Dataset entries
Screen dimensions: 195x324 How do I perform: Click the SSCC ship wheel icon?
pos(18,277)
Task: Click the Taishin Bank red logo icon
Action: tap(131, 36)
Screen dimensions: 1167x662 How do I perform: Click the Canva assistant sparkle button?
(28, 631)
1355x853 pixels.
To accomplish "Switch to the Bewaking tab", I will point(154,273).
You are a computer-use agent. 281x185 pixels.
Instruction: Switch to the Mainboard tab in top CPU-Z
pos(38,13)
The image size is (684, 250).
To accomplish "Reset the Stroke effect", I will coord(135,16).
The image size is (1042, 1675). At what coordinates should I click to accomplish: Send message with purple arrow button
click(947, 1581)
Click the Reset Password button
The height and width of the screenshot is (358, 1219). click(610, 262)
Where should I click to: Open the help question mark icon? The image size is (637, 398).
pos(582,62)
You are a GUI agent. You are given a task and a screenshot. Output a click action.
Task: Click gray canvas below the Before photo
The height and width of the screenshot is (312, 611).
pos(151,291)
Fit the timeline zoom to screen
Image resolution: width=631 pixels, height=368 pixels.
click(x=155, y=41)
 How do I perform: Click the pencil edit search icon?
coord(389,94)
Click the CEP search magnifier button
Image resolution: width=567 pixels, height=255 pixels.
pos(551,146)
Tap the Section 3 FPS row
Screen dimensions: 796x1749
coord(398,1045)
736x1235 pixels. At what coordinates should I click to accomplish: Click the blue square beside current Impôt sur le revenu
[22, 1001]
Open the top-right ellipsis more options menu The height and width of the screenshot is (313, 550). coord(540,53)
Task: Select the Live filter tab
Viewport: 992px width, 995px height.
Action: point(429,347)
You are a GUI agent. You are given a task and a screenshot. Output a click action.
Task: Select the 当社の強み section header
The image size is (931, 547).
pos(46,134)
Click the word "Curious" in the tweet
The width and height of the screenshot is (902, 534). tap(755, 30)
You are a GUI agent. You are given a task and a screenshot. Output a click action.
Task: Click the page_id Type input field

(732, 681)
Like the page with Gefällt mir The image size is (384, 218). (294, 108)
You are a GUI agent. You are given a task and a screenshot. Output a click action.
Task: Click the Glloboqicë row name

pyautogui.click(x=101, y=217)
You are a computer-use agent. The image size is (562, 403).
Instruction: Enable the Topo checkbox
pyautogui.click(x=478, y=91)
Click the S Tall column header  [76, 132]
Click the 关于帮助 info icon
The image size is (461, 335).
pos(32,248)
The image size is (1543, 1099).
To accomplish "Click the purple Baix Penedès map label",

Exercise instructions:
Write out all the rows again, changing "GUI agent" to "screen agent" everywhere it appears and leaving everything else as it is.

Expected output:
Screen dimensions: 195x324 How do I perform: Click the SSCC ship wheel icon?
pos(18,277)
Task: Click the Taishin Bank red logo icon
Action: tap(131, 36)
Screen dimensions: 1167x662 How do I perform: Click the Canva assistant sparkle button?
(28, 631)
1355x853 pixels.
To accomplish "Switch to the Bewaking tab", I will point(154,273).
You are a computer-use agent. 281x185 pixels.
Instruction: Switch to the Mainboard tab in top CPU-Z
pos(38,13)
The image size is (684, 250).
To accomplish "Reset the Stroke effect", I will coord(135,16).
The image size is (1042, 1675). At what coordinates should I click to accomplish: Send message with purple arrow button
click(947, 1581)
Click the Reset Password button
The height and width of the screenshot is (358, 1219). click(610, 262)
Where should I click to: Open the help question mark icon? The image size is (637, 398).
pos(582,62)
You are a screen agent. You are given a task and a screenshot. Output a click action.
Task: Click gray canvas below the Before photo
The height and width of the screenshot is (312, 611).
pos(151,291)
Fit the timeline zoom to screen
Image resolution: width=631 pixels, height=368 pixels.
click(x=155, y=41)
 How do I perform: Click the pencil edit search icon?
coord(389,94)
Click the CEP search magnifier button
Image resolution: width=567 pixels, height=255 pixels.
pos(551,146)
Tap the Section 3 FPS row
Screen dimensions: 796x1749
coord(398,1045)
736x1235 pixels. At what coordinates should I click to accomplish: Click the blue square beside current Impôt sur le revenu
[22, 1001]
Open the top-right ellipsis more options menu The height and width of the screenshot is (313, 550). coord(540,53)
Task: Select the Live filter tab
Viewport: 992px width, 995px height.
Action: point(429,347)
You are a screen agent. You are given a task and a screenshot. Output a click action.
Task: Select the 当社の強み section header
The image size is (931, 547).
pos(46,134)
Click the word "Curious" in the tweet
The width and height of the screenshot is (902, 534). tap(755, 30)
You are a screen agent. You are given a task and a screenshot. Output a click action.
Task: Click the page_id Type input field

(732, 681)
Like the page with Gefällt mir The image size is (384, 218). (294, 108)
You are a screen agent. You are given a task and a screenshot. Output a click action.
Task: Click the Glloboqicë row name

pyautogui.click(x=101, y=217)
You are a computer-use agent. The image size is (562, 403).
Instruction: Enable the Topo checkbox
pyautogui.click(x=478, y=91)
Click the S Tall column header  [76, 132]
Click the 关于帮助 info icon
The image size is (461, 335).
pos(32,248)
The image size is (1543, 1099).
To accomplish "Click the purple Baix Penedès map label",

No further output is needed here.